## WHAT THE TASK ASKS
In the news report on the end of the eviction moratorium below, copy out everything from "Tenants who signed" down to "protection for tenants.".

COLUMBIA, S.C. — The moratorium put in place during the coronavirus pandemic to prevent people from being evicted from their homes is ending this Saturday, July 31st.
The moratorium was created by the trump administration to help tenants who have fallen behind on rent during the pandemic. According to the Department of Housing and Urban Development, at the end of March, there were over 6 million households behind on rent.
Adam Protheroe is the litigation attorney for South Carolina Appleseed.
“Appleseed is a non-profit advocacy organization for low-income South Carolina families. We work in all sorts of different spaces from consumer protection to housing to child welfare, hunger,” said Protheroe. “We really work across the spectrum to try and alleviate the problem of poverty for South Carolinians.”
While the eviction moratorium was extended several times during the pandemic, it is not expected that will it receive an additional extension passed July 31st.
“What the CDC Moratorium has prevented, it hasn’t necessarily prevented eviction filings, what it’s prevented is evictions actually being executed,” explained Protheroe.
The litigation attorney says tenants had the opportunity to provide declarations to their landlord about having hardships as a result of the pandemic, they were trying to pay their rent the best way they can and they were providing what money they can, although they are not full payments, and they were trying to get rental assistance that was available.
Tenants who signed those declarations were protected from eviction without payment.
With the moratorium ending on Saturday, this will be the first time during the pandemic in the state of South Carolina that there would no eviction protection for tenants.
“The last I looked, it was somewhere in the neighborhood of 170,000 to 180,000 South Carolina households that report being behind on their rent payments,” said Protheroe. “The number I saw last was that they collectively owed more than $380,000,000 in back rent. That number I know has increased since then.”
With rental assistance coming in at a slow pace and the moratorium ending immediately, it may create problems for people seeking to pay rent and not be evicted.
“Landlords, understandably, some are suffering as well. They see eviction as their only recourse,” explained Protheroe. “What’s kind of compounding this problem has been there are hundreds of millions of dollars in rental assistance and federal rental assistance coming into South Carolina, but that money is actually getting into people’s hands at a glacial pace.”
If you’re someone who is worried about potentially being evicted, there are several things you should keep in mind to help.

## PROVIDED MATERIAL
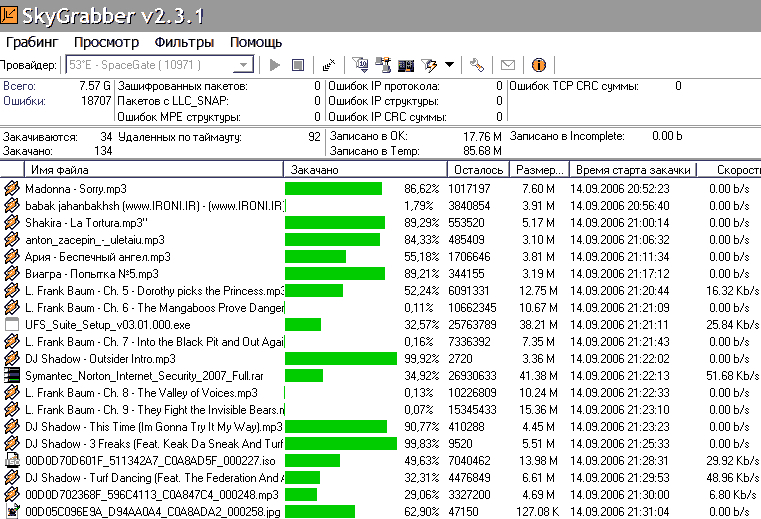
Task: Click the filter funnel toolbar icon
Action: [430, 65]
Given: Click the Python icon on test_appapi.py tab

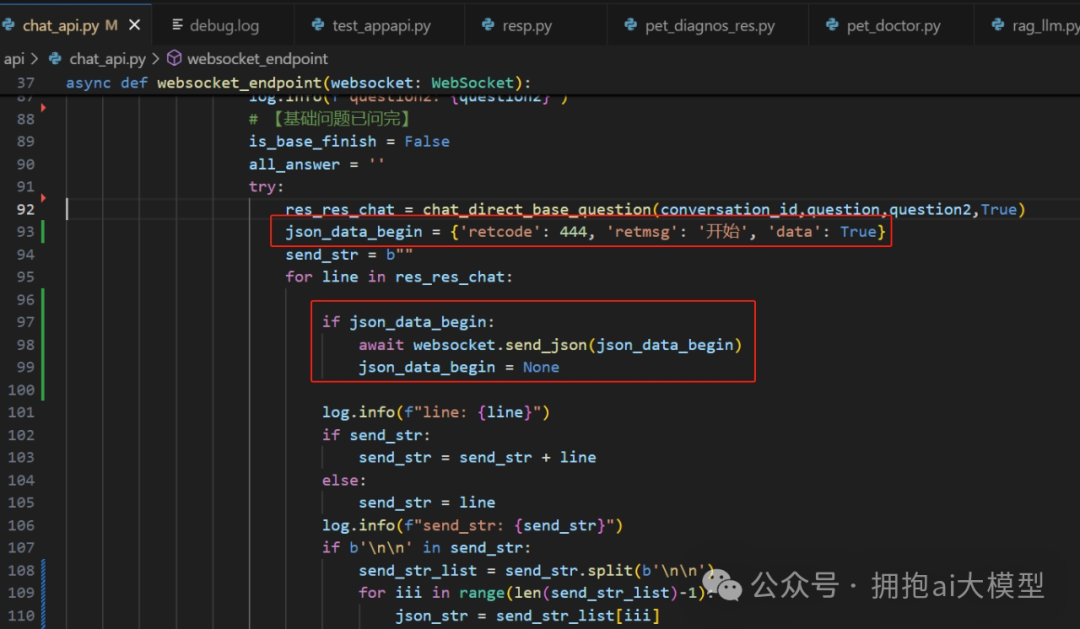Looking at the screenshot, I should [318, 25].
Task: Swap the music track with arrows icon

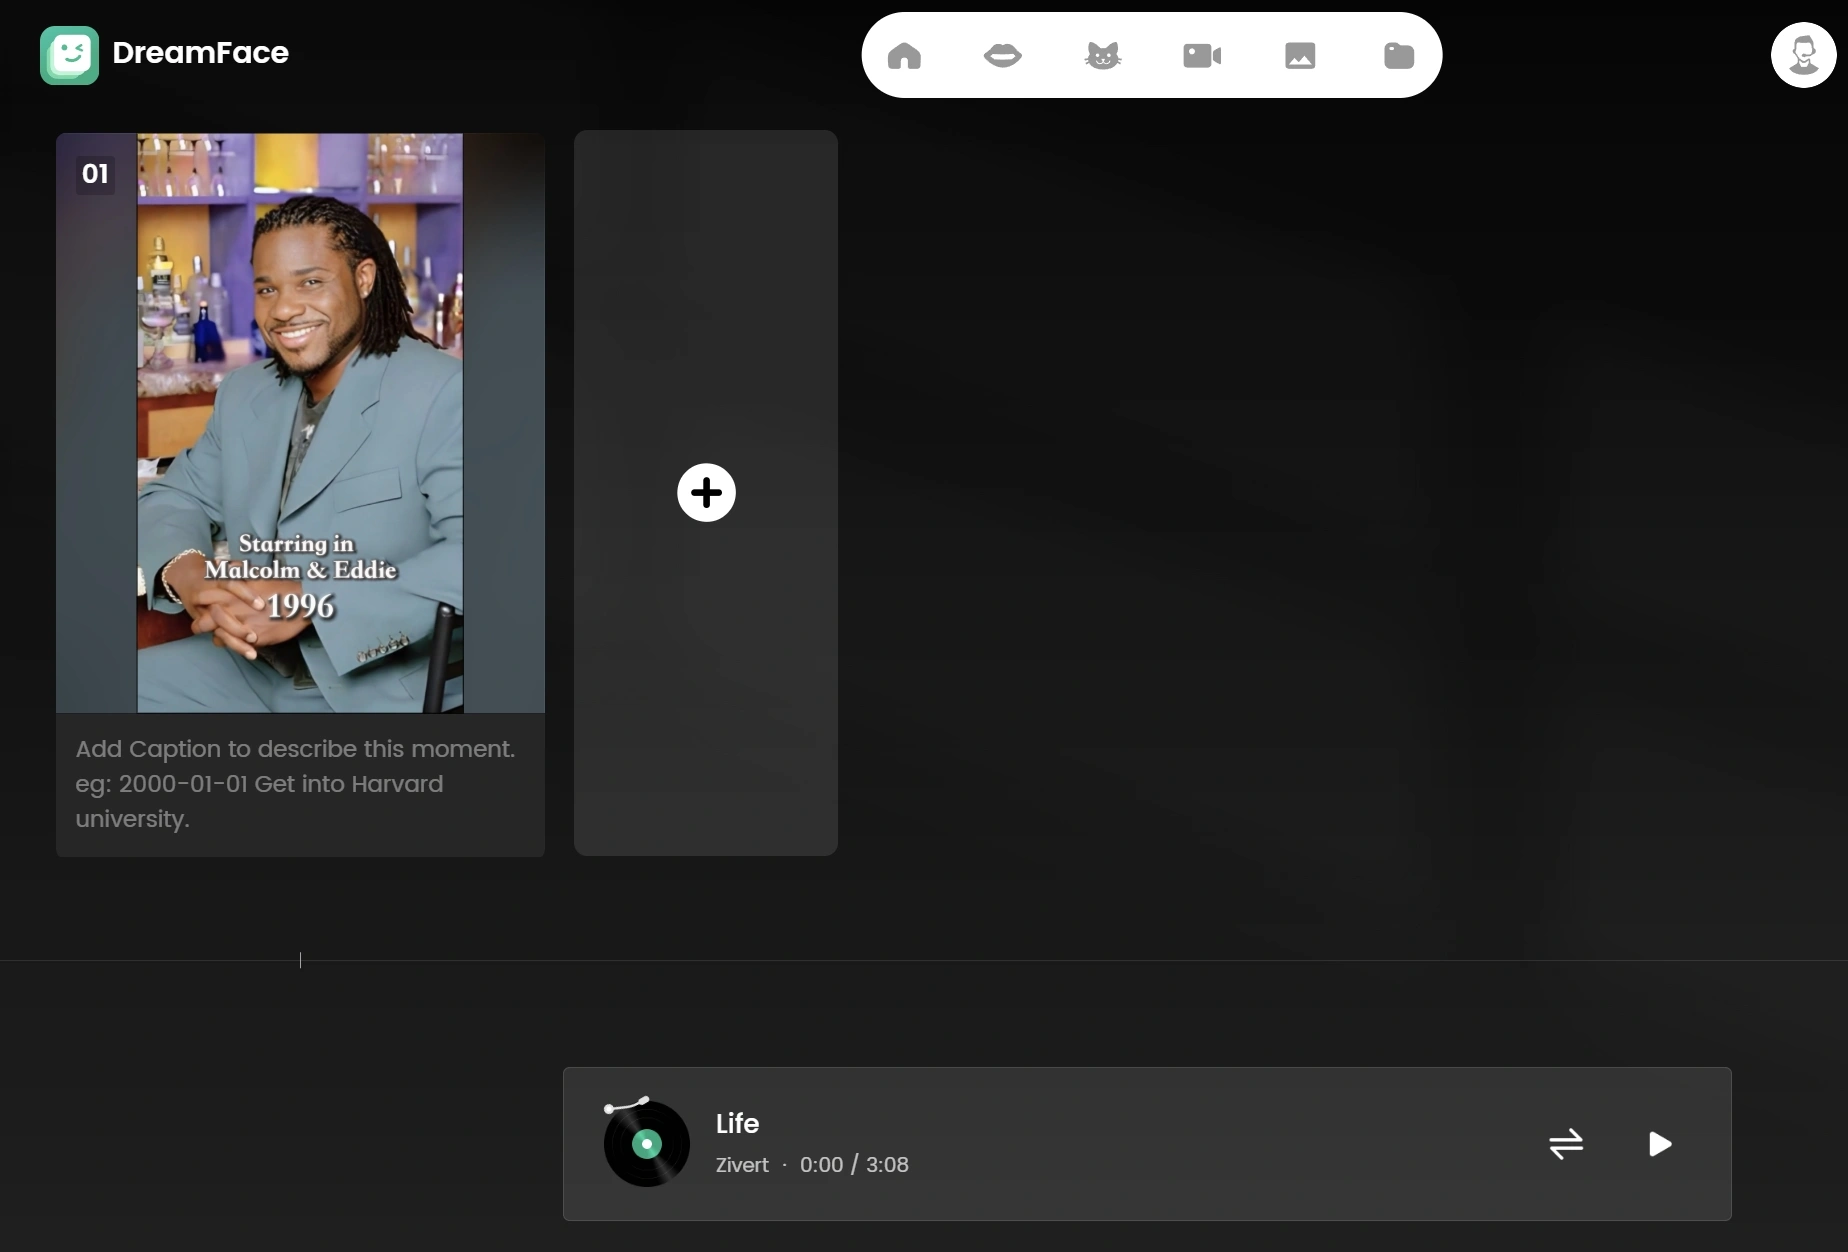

## EXERCISE RESULT
Tenants who signed those declarations were protected from eviction without payment.
With the moratorium ending on Saturday, this will be the first time during the pandemic in the state of South Carolina that there would no eviction protection for tenants.